**Selection**
-*-*-

# Christopher Tolkien - My Father's "Eviscerated" Work - Le Monde interview July 2012



## Eledhwen (Dec 31, 2012)

After 40 years of media silence, Christopher Tolkien speaks about the films and their effect on his father's legacy to the world.

This is the English translation of an interview given in French to Raphaëlle Rérolle of LE MONDE. The original French text is linked at the end of the article.

http://www.worldcrunch.com/culture-...arillion-lord-of-rings/c3s10299/#.UOGX7m-TroI


----------



## Maiden_of Harad (Dec 31, 2012)

*Re: Christopher Tolkien - My Father's "Eviscerated" Work - Le Monde interview July 20*

How frustrating the whole PJ enterprise must be to Christopher Tolkien! Even though I liked the films, I can still sympathise...
It looks like Tolkien's books made too much money for others to ignore. If I ever wrote a book that became famous, I do hope that my heirs aren't driven apart by money squabbles. Dragon-sickness, perhaps?


----------



## Sulimo (Jan 1, 2013)

-*-*-

**Information supplied**

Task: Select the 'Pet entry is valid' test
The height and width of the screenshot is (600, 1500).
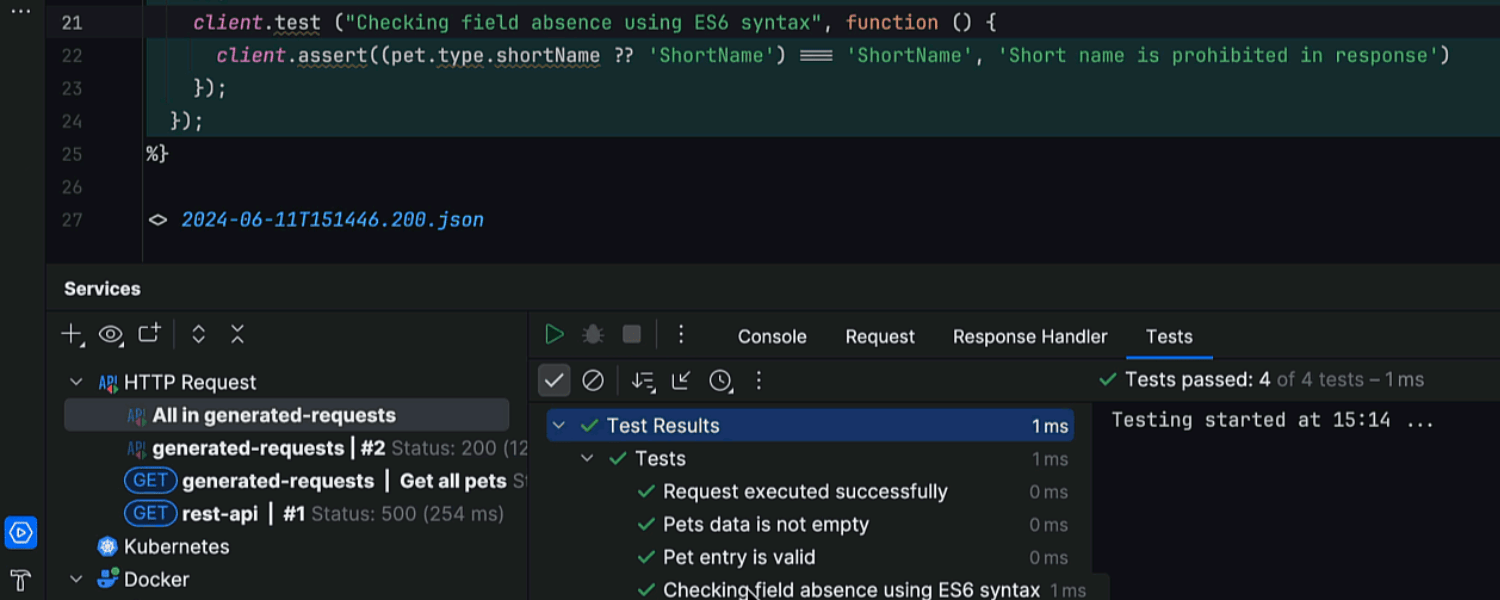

-*-*-

**What to do**
A - List the username of every poster in the forum thread about the Christopher Tolkien interview.
B - According to the forum thread about the Christopher Tolkien interview, which interviewer did he speak with, and for which publication?
C - Write the next part of the forum thread about the Christopher Tolkien interview, starting from where it stops.

**Response list**
A - Eledhwen, Maiden_of Harad, Sulimo

B - Raphaëlle Rérolle of Le Monde.

C -
*Re: Christopher Tolkien - My Father's "Eviscerated" Work - Le Monde interview July 20*

Great article. When you try to explain this kind of thing to people they don't get it, but it is very sad.


----------



## Prince of Cats (Jan 2, 2013)

*Re: Christopher Tolkien - My Father's "Eviscerated" Work - Le Monde interview July 20*

A wonderful read - thanks for sharing :*up Christopher is given a bad rap sometimes but he's certainly the greatest servant of his father and us readers


----------



## Thorin (Jan 4, 2013)

*Re: Christopher Tolkien - My Father's "Eviscerated" Work - Le Monde interview July 20*

Great article and very enlightening on how Christopher approached sorting through his father's work. This quote near the end stuck with me: "The commercialization has reduced the aesthetic and philosophical impact of the creation to nothing." - Christopher Tolkien. 

How true, how true...


----------



## Eledhwen (Jan 4, 2013)

*Re: Christopher Tolkien - My Father's "Eviscerated" Work - Le Monde interview July 20*



Thorin said:


> Great article and very enlightening on how Christopher approached sorting through his father's work. This quote near the end stuck with me: "The commercialization has reduced the aesthetic and philosophical impact of the creation to nothing." - Christopher Tolkien.
> 
> How true, how true...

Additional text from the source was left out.